## Task item:
Your task is to copy the lines of the data below from the line holding "Požičovňa (72, 2413)" through the line holding "Nessun commento (549, 245)", inclusive, exactly and with nothing added.

## Pixel coordinate grounding data:
::::::::::

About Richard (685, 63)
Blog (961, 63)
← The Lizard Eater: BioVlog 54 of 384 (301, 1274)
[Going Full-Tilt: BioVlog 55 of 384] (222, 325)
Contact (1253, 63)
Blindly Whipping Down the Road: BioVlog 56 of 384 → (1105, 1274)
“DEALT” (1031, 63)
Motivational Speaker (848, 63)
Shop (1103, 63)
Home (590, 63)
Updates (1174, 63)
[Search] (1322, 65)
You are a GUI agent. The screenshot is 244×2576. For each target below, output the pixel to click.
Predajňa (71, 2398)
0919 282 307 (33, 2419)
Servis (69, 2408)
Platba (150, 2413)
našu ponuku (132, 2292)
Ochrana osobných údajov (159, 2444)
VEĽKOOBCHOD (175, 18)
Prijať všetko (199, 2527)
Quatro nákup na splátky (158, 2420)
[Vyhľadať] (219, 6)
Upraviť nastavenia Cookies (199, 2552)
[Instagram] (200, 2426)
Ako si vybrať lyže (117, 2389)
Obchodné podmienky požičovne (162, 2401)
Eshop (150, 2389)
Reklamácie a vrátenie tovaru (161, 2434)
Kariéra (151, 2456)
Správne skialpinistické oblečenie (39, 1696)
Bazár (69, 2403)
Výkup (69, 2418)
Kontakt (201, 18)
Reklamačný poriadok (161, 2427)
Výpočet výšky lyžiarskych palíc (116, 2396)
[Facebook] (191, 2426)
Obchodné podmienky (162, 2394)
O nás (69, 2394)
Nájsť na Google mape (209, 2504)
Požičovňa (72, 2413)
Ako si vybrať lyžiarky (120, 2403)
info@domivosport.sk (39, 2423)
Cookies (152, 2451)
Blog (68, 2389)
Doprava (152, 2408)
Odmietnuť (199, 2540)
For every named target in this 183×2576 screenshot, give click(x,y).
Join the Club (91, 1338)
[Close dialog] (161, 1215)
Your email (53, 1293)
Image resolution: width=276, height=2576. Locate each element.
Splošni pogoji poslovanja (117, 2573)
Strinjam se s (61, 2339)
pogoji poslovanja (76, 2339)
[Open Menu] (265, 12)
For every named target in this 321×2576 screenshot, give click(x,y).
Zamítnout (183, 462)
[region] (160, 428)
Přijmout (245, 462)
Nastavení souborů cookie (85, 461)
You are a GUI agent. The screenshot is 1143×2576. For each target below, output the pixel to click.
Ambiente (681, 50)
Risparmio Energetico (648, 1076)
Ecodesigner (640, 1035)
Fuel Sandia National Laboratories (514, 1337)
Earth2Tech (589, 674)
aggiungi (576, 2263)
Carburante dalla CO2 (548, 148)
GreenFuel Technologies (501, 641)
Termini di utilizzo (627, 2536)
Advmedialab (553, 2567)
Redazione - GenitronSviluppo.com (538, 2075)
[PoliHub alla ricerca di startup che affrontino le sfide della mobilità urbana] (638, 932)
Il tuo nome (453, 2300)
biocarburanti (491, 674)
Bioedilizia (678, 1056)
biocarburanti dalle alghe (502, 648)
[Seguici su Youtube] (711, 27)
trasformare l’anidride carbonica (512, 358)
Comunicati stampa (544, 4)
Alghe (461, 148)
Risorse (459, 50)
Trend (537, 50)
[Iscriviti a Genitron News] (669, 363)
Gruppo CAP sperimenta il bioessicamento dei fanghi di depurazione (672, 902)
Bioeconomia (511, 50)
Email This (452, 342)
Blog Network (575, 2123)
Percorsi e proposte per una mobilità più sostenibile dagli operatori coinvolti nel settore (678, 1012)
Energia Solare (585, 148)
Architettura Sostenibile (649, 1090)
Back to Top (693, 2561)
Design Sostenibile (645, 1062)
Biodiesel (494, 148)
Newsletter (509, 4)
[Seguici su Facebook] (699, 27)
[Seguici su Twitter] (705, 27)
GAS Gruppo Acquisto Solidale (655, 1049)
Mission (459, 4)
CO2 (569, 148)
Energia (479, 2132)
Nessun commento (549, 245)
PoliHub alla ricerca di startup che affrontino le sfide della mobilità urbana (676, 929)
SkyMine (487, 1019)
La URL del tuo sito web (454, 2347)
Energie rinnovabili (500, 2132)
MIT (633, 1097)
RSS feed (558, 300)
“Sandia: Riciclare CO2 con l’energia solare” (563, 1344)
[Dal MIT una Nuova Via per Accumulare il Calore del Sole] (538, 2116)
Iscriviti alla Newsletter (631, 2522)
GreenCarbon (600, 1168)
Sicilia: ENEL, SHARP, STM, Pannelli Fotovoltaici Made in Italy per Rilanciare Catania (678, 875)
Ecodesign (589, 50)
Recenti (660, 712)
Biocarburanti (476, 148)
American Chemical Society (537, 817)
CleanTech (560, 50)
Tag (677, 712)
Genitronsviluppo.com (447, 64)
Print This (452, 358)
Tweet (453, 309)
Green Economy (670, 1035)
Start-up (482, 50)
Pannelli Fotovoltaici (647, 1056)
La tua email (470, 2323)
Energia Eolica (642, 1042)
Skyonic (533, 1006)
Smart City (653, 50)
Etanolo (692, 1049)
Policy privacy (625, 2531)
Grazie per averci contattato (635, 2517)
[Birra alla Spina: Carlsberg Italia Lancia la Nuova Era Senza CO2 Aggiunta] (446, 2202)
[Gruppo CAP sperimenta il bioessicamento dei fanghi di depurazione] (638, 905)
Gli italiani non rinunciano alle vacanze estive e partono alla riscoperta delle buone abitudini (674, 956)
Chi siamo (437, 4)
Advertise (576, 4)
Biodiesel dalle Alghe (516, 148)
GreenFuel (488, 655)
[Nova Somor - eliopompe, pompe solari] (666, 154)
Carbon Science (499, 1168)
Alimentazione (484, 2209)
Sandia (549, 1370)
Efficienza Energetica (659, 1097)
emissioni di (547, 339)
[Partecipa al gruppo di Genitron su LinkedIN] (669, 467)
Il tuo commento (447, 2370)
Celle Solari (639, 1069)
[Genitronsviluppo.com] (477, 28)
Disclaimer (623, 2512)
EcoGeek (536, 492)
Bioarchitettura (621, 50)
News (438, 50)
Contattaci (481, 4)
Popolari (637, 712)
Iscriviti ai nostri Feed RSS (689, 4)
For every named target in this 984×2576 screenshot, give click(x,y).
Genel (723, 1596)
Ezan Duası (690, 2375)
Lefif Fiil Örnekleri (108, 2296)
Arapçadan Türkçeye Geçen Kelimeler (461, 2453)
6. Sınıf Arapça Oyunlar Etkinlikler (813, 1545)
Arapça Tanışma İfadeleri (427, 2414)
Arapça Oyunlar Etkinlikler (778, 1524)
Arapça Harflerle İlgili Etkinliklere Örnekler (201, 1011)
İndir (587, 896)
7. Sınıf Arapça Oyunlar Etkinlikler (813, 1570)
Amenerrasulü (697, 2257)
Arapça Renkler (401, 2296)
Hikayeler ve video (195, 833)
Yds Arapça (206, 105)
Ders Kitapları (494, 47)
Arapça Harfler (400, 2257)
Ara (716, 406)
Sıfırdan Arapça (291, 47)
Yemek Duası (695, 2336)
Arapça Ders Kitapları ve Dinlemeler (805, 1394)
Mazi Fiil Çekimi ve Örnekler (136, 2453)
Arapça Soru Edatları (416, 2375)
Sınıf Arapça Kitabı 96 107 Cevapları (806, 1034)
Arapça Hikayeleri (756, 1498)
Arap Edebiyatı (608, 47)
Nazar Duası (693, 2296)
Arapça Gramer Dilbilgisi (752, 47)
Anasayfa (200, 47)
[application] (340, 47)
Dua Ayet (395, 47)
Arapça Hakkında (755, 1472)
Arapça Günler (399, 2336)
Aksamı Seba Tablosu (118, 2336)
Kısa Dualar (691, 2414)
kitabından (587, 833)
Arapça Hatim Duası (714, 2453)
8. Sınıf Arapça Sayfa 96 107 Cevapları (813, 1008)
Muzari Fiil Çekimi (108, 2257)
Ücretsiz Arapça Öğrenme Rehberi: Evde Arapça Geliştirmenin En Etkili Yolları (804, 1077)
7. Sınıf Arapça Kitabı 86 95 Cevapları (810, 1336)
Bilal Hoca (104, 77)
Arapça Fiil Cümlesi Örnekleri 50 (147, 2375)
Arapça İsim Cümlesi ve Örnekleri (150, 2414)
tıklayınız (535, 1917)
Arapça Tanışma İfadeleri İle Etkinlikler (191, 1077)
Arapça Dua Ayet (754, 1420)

::::::::::

## Your solution:
Požičovňa (72, 2413)
Ako si vybrať lyžiarky (120, 2403)
info@domivosport.sk (39, 2423)
Cookies (152, 2451)
Blog (68, 2389)
Doprava (152, 2408)
Odmietnuť (199, 2540)
For every named target in this 183×2576 screenshot, give click(x,y).
Join the Club (91, 1338)
[Close dialog] (161, 1215)
Your email (53, 1293)
Image resolution: width=276, height=2576. Locate each element.
Splošni pogoji poslovanja (117, 2573)
Strinjam se s (61, 2339)
pogoji poslovanja (76, 2339)
[Open Menu] (265, 12)
For every named target in this 321×2576 screenshot, give click(x,y).
Zamítnout (183, 462)
[region] (160, 428)
Přijmout (245, 462)
Nastavení souborů cookie (85, 461)
You are a GUI agent. The screenshot is 1143×2576. For each target below, output the pixel to click.
Ambiente (681, 50)
Risparmio Energetico (648, 1076)
Ecodesigner (640, 1035)
Fuel Sandia National Laboratories (514, 1337)
Earth2Tech (589, 674)
aggiungi (576, 2263)
Carburante dalla CO2 (548, 148)
GreenFuel Technologies (501, 641)
Termini di utilizzo (627, 2536)
Advmedialab (553, 2567)
Redazione - GenitronSviluppo.com (538, 2075)
[PoliHub alla ricerca di startup che affrontino le sfide della mobilità urbana] (638, 932)
Il tuo nome (453, 2300)
biocarburanti (491, 674)
Bioedilizia (678, 1056)
biocarburanti dalle alghe (502, 648)
[Seguici su Youtube] (711, 27)
trasformare l’anidride carbonica (512, 358)
Comunicati stampa (544, 4)
Alghe (461, 148)
Risorse (459, 50)
Trend (537, 50)
[Iscriviti a Genitron News] (669, 363)
Gruppo CAP sperimenta il bioessicamento dei fanghi di depurazione (672, 902)
Bioeconomia (511, 50)
Email This (452, 342)
Blog Network (575, 2123)
Percorsi e proposte per una mobilità più sostenibile dagli operatori coinvolti nel settore (678, 1012)
Energia Solare (585, 148)
Architettura Sostenibile (649, 1090)
Back to Top (693, 2561)
Design Sostenibile (645, 1062)
Biodiesel (494, 148)
Newsletter (509, 4)
[Seguici su Facebook] (699, 27)
[Seguici su Twitter] (705, 27)
GAS Gruppo Acquisto Solidale (655, 1049)
Mission (459, 4)
CO2 (569, 148)
Energia (479, 2132)
Nessun commento (549, 245)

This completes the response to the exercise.